Web accessibility benefits people with and without disabilities

Web accessibility features also benefit many more users, such as:

  • People with temporary situational limitations, such as a broken arm;
  • People using mobile devices, televisions, and other access channels;
  • People using older computers, with low bandwidth, and other limitations;
  • People who are new to computers, to the Web, or to your own website;
  • People who are not fluent in the language of your particular website;

The Web is an increasingly important resource in many aspects of life: education, employment, government, commerce, health care, recreation, and more. When Web pages, Web technologies, Web tools, or Web applications are badly designed, they can create barriers that exclude people from using the Web. More information is available in the W3C Accessibility overview.

What is internationalization?

Access to the Web for all has been a fundamental concern and goal of the W3C since the beginning. It is easy to overlook the needs of people from cultures different to your own, or who use different languages or writing systems, but you have to ensure that any content or application that you design or develop is ready to support the international features that they will need.

‘Internationalization’ is sometimes abbreviated to ‘i18n’ in English, because there are 18 characters between the ‘i’ and the ‘n’.

W3C Internationalization Activity logoThe W3C Internationalization Activity works with W3C working groups and liaises with other organizations to make it possible to use Web technologies with different languages, scripts, and cultures.

During this course you will learn about some basic internationalisation features, such as character encoding and language declarations. If you don’t use those features you will create barriers for people from different cultures who are trying to access your content.

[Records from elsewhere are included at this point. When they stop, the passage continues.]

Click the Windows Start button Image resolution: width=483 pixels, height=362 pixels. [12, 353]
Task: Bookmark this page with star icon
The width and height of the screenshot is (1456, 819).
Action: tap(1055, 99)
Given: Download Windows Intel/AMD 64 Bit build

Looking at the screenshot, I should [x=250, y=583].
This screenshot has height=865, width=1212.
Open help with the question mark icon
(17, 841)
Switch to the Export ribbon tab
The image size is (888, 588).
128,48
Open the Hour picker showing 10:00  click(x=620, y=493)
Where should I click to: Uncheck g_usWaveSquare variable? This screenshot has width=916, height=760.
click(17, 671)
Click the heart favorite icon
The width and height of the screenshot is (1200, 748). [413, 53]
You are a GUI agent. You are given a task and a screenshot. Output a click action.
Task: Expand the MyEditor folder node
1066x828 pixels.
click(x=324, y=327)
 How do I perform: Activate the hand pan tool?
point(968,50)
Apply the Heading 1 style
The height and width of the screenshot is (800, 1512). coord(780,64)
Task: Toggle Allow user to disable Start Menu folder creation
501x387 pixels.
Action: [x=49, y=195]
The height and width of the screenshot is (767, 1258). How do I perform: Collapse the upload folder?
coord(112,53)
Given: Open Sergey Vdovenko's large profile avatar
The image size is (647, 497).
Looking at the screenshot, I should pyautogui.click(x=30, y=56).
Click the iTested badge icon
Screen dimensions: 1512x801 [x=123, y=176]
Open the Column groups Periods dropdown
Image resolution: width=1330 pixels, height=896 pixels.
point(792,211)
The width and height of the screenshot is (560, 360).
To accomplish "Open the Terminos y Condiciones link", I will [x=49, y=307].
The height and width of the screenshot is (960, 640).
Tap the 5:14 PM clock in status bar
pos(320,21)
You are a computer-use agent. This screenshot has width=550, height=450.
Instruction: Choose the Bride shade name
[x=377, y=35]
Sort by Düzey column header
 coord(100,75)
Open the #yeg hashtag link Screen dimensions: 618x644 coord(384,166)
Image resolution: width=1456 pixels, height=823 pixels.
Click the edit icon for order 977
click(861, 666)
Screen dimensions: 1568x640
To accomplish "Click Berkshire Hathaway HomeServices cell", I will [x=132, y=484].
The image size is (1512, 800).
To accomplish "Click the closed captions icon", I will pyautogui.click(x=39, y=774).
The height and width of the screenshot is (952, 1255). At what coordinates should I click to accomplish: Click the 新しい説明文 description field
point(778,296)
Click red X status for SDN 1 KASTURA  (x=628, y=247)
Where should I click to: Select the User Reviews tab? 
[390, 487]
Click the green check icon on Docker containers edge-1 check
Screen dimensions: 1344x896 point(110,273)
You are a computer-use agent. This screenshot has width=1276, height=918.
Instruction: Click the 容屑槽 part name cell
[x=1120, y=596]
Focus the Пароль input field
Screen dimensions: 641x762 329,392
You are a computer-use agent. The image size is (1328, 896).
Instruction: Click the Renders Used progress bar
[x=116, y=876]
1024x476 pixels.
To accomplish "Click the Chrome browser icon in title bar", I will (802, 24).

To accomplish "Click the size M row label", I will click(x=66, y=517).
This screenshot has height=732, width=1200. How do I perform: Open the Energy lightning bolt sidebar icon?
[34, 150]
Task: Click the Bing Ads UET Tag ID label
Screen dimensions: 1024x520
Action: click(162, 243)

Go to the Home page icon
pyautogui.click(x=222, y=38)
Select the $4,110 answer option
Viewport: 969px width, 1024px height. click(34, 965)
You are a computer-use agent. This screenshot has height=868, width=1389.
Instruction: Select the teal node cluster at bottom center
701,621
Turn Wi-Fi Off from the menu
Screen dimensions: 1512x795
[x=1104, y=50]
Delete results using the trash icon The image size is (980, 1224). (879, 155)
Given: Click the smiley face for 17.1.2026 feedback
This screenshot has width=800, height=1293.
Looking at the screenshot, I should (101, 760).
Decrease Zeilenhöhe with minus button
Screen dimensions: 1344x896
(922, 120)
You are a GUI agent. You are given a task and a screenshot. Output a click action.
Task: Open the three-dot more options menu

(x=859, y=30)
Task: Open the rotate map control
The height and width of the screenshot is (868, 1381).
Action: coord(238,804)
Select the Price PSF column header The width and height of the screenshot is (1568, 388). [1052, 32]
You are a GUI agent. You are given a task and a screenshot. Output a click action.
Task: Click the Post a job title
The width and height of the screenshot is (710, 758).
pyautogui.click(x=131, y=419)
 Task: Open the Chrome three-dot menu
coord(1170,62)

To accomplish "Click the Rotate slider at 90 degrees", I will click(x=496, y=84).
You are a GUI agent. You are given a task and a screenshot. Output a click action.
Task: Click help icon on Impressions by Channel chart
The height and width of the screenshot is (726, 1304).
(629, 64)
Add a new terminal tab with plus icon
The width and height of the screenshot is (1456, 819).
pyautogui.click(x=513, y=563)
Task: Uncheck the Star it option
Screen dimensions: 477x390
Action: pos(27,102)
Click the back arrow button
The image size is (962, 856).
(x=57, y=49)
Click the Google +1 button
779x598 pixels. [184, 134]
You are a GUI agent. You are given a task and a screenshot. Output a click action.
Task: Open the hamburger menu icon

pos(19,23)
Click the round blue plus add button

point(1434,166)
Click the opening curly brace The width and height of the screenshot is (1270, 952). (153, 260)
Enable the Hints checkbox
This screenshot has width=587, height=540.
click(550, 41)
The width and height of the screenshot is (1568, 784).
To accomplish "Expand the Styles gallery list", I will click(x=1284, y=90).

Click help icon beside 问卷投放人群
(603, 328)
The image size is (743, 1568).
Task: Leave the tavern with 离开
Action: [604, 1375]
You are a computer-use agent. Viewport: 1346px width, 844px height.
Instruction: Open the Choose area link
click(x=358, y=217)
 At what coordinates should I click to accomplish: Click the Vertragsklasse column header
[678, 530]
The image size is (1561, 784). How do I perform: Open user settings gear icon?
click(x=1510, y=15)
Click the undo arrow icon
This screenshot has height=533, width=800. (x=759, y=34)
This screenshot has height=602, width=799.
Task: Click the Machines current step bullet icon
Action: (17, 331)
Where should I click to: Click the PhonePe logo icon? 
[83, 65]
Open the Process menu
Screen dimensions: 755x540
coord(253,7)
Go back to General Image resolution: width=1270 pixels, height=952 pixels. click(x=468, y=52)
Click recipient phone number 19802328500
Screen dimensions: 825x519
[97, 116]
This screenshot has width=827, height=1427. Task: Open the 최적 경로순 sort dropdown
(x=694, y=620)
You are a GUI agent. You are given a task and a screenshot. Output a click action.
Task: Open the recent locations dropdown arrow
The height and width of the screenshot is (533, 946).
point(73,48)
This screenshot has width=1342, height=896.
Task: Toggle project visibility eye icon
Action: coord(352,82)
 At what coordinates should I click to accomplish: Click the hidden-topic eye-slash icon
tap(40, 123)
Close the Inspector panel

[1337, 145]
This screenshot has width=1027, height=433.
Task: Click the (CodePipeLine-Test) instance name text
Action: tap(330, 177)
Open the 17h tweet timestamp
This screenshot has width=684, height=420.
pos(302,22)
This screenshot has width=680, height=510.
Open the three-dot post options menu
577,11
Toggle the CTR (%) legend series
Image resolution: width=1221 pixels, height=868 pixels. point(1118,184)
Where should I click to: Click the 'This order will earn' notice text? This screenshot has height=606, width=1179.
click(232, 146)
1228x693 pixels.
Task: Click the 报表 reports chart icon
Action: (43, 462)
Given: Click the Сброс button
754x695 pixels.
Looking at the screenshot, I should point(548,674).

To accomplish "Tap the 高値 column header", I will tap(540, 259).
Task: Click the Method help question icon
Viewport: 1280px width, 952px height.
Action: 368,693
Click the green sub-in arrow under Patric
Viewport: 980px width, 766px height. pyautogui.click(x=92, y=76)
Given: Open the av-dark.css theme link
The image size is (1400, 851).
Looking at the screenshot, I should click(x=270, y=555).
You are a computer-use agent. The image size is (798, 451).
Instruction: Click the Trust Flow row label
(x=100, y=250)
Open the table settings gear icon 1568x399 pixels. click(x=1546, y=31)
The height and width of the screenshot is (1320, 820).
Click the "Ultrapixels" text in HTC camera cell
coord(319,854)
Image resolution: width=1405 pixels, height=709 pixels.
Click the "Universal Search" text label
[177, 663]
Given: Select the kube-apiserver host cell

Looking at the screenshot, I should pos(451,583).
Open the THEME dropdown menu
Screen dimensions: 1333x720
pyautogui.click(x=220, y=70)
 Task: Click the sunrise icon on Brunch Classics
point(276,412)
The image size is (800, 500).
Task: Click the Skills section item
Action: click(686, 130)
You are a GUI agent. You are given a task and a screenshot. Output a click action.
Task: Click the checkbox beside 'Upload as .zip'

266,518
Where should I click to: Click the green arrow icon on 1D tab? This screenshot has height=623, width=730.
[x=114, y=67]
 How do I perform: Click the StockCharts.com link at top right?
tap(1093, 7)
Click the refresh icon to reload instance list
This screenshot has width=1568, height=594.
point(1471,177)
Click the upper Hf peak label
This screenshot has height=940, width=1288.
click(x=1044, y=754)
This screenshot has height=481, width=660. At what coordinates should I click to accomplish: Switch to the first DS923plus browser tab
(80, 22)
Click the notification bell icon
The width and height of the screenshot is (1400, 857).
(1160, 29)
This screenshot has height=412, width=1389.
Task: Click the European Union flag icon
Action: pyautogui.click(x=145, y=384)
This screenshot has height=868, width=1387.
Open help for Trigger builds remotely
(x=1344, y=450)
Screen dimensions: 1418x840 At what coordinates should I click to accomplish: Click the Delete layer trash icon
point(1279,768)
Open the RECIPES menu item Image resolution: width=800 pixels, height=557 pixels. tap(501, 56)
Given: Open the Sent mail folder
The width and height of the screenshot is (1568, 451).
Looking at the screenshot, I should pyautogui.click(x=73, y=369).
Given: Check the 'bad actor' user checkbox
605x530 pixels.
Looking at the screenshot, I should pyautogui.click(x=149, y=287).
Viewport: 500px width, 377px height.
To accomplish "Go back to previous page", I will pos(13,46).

This is important even if you think you are only designing for a specific community – communities are made up of diverse individuals, and the Web stretches worldwide.

Unicode

Text in a computer or on the Web is composed of characters. Characters represent letters of the alphabet, punctuation, or other symbols.

Unicode is a universal character set, ie. a standard that defines, in one place, all the characters needed for writing languages in use on computers. It is a superset of all other character sets that have been encoded.

As a content author or developer, you should nowadays always choose the UTF-8 character encoding for your content or data. This Unicode encoding is a good choice because you can use a single encoding to handle any character you are likely to meet. This greatly simplifies things.

International Web design 7 quick tips

  1. Encoding: use the UTF-8 (Unicode) character encoding for content, databases, etc. Always declare the encoding.
  2. Language: declare the language of documents and indicate internal language changes.
  3. Navigation: on each page include clearly visible navigation to localized pages or sites, using the target language.
  4. Escapes: use characters rather than escapes (e.g. á á or á) whenever you can.
  5. Forms: use UTF-8 on both form and server. Support local formats of names/addresses, times/dates, etc.
  6. Localizable styling: use CSS styling for the presentational aspects of your page. So that it’s easy to adapt content to suit the typographic needs of the audience, keep a clear separation between styling and semantic content, and don’t use ‘presentational’ markup.
  7. Images, animations & examples: if your content will be seen by people from diverse cultures, check for translatability and inappropriate cultural bias.

You will find more quick tips on the Internationalization quick tips page.

Internationalization checker

When you start creating Web pages, you can also run them through the W3C’s Internationalization Checker. If there are internationalization problems with your page, this checker explains what they are and what to do about it.